I’ll caution you that you need to be paying attention when preparing this recipe – hard avocados are just that – really hard.  Make sure you have a sharp knife that isn’t too large, and use proper knife handling skills.  Peeling and removing the seed from an unripe avocado is a little more time-consuming than ripe ones that just come apart, but it is worth it, so keep at it.  I used four small organic avocados when I prepared the recipe, but you could easily half or even double the recipe depending on your needs.

This is also a recipe that has many options to change the flavor profile, as well as the texture.  The key is getting the avocado as pulverized as possible, and then adding more ingredients from there!  Suggestions from customers and staff include:  onions, tomatillos, tomatoes, cilantro, and other hot peppers.

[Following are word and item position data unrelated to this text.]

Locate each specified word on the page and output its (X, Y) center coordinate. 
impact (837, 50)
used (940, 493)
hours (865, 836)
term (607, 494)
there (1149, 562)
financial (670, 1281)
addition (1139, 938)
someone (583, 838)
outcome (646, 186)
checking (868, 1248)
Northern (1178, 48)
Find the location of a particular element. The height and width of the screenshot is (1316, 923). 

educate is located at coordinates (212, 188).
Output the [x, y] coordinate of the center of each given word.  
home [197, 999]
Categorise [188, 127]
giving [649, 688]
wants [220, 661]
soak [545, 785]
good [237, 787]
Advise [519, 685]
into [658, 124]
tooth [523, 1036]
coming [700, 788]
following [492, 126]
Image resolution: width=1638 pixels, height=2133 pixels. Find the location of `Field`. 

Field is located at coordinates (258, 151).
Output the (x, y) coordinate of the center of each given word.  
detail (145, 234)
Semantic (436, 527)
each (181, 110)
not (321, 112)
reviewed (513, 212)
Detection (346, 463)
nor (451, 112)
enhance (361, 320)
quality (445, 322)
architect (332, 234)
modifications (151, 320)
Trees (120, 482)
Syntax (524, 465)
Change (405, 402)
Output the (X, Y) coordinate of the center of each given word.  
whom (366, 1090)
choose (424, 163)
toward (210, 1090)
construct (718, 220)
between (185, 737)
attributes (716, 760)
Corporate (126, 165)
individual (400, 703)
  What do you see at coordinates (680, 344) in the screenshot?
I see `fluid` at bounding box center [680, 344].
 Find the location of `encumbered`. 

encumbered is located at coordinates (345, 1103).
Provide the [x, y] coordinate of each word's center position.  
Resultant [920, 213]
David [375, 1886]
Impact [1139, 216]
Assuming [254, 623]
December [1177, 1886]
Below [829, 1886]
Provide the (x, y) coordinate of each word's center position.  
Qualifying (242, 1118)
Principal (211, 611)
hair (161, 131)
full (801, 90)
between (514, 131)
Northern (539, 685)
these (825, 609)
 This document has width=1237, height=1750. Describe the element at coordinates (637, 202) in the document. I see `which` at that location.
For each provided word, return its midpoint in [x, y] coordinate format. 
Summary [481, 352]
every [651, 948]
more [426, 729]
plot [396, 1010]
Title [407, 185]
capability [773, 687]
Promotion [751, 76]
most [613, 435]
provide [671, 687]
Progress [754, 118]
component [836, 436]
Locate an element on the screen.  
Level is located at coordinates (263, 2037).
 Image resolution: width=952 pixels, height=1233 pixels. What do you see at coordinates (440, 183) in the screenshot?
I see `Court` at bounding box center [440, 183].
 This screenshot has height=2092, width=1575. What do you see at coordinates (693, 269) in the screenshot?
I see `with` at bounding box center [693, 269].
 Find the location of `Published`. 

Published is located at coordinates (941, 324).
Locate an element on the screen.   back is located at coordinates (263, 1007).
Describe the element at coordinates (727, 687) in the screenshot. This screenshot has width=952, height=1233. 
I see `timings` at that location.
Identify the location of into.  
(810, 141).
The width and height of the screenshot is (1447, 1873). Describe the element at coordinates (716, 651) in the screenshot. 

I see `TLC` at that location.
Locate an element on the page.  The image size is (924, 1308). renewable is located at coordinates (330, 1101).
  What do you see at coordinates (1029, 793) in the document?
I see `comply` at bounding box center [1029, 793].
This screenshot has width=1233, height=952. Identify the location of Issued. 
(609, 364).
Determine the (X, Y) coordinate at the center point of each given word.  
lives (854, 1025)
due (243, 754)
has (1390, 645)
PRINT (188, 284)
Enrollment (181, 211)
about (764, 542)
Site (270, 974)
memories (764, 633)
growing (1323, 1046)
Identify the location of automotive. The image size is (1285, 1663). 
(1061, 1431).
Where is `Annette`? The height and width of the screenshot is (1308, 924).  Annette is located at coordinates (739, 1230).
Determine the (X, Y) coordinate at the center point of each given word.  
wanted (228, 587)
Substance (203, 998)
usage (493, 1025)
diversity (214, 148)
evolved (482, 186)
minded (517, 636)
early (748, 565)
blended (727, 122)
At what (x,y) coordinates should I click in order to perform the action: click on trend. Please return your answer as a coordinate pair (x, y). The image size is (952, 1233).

I used 3 small cloves of red garlic because it is so fragrant, and a jalapeno pepper (only one, I always make the recipes I demo on the mild side to appeal to the broadest range of tastes), and I think that all the options suggested would be great for future batches!  I made two batches for customers to try – one with Fresh Breeze 2% milk, and one with organic soymilk.  I was surprised that a good amount samplers preferred the soymilk version because of how the flavors blended, so if you are vegan it’s your turn to gloat – this is one of those recipes where it was the preferred choice!

I will also note that this guacamole didn’t turn brown on me, even after hours in the fridge and on ice – it stayed a beautiful, bright spring green!  Here’s a  tip though –  keep a seed or two when you are making (ripe avocado) guacamole, and then put it in the bowl of finished product – it will keep it green!  I’m not sure why or how this works…but it does!

Guacamole Picosa Photo © 2010 Sassy Sampler

Guacamole Picosa


4 unripe small avocados

1-3 cloves garlic, peeled and chopped coarsely (to taste)

1-2 small jalapeno peppers, seeded and chopped (to taste)

~ 1 1/2 c dairy (milk, ½ and ½, etc.) or milk substitute (rice, soy, etc.)

Salt (to taste)

Fresh lime


Tomatillo, chopped (to taste)

Onion, chopped fine

Tomatoes, chopped coarsely

Fresh Cilantro


1. Cut and de-pit avocados and put them in a blender/food processor.  You can slice them a few times to make them easier to blend.

2. Add half of the milk or milk substitute.

3. Add garlic and jalapeno pepper.

4. Blend until combined and mixture starts to get smooth.  Continue adding more milk until it reaches the desired consistency.

5. Remove from blender/processor and put guacamole in a bowl.  Add salt to taste—be sure you taste the guacamole with a sample of what you will serving it with—this could dictate how much salt you actually need to add.

6. Squeeze about half the lime into bowl and add optional ingredients to taste and mix.  Add more lime juice if necessary.

7. Serve and enjoy!

Note—if it doesn’t get as smooth as you would like in the food processor, throw it in a blender and it will get smoother!